It was a busy couple of days exploring this area of the coast – scrumping, skimming and skinny-dipping! Having acquired a taste for it the week before in Gwithian, Geoff went foraging for blackberries again as we hiked the headlands around Church Cove and bagged another impressive 3lb of wild blackberries. He’d already scrumped 5lb of apples 2 days before at the communal gardens at Newquay Orchard (when we stopped for lunch at Heart and Soul Cafe). Not to be outdone, I “scrumped” some rhubarb from Sainsbury’s supermarket and made freshly “scrumped” fruit crumble (which was excellent, although I say so myself!).

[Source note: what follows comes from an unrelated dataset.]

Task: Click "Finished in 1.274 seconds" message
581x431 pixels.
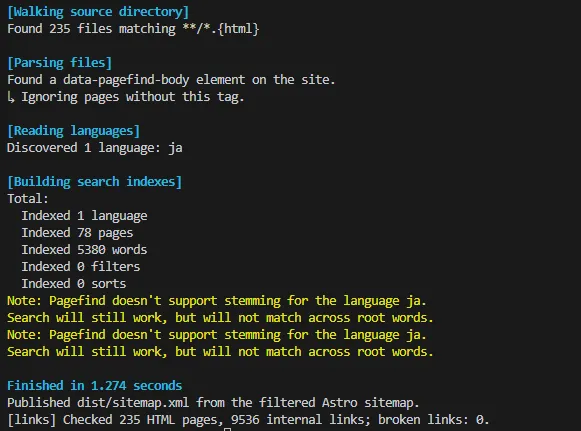Action: 94,386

We returned the following day to paddle at Halzephron beach on the second of our windy days blowing 35mph winds. It’s not a busy beach compared to (literally) anywhere else in Cornwall because it’s shingle for the first part before you reach the sandy stretch and it also has dangerous riptides which it might have been useful to have known beforehand. Anyway, Geoff beat me by at least 10 bounces per stone skim on the skimming contest. Mine sank without a trace on the first water landing … I was never adept at any sports which required me to throw, catch or hit any projectile with precision. Wandering further up the beach into the rocky section Geoff decided to strip off and whip into the sea for a couple of minutes of icy skinny-dipping … much as I love Cornwall I’d struggle to immerse my entire body in its chilly waters. Geoff surprised even himself that he managed it without passing out. If we’d have known it was not recommended to swim there due to the notorious riptides he might have thought better of it 🤨 

4. Falmouth and the Roseland Heritage Coast:

a. Falmouth is a slightly hip, slightly grungy town on the River Fal with an odd mix of boarded up storefronts, eclectic arts and crafts stores and independent cafes. We visited a couple of times – firstly in a fruitless search for hiking clothing since we’d both “outgrown” our hiking shorts. This culminated in coffee and cake at Sabzi Falmouth which has a Middle Eastern twist and a great vibe with a huge window overlooking the River Fal. It also sells very good Persian Love Cake (a cardamon cake with almond, yoghurt and rosewater). Obviously that did nothing to help the search for shorts with expanding waistlines but instead made it even more critical 🤣

Of course, Falmouth is most famous for the deep waters of the Fal Estuary and its consequent maritime history together with its annual Sailing Week in August with fleet racing for yachts and dayboats across the expansive waters of Falmouth Bay. The town boasts a National Maritime Museum and a 16th century fortress built by Henry VIII (known as Pendennis Castle). The small harbor at Falmouth Custom House Quay is worth a visit for a scenic view over the fishing boats and for a wide-angled view over a hundred yachts moored in neat lines in the estuary. Very impressive. You can also catch a 20 minute ferry from the quayside to the posh village of St Mawes for £15 return per person. This saves a long and arduous drive to St Mawes along the coast road and, anyway, who doesn’t love a boat ride?!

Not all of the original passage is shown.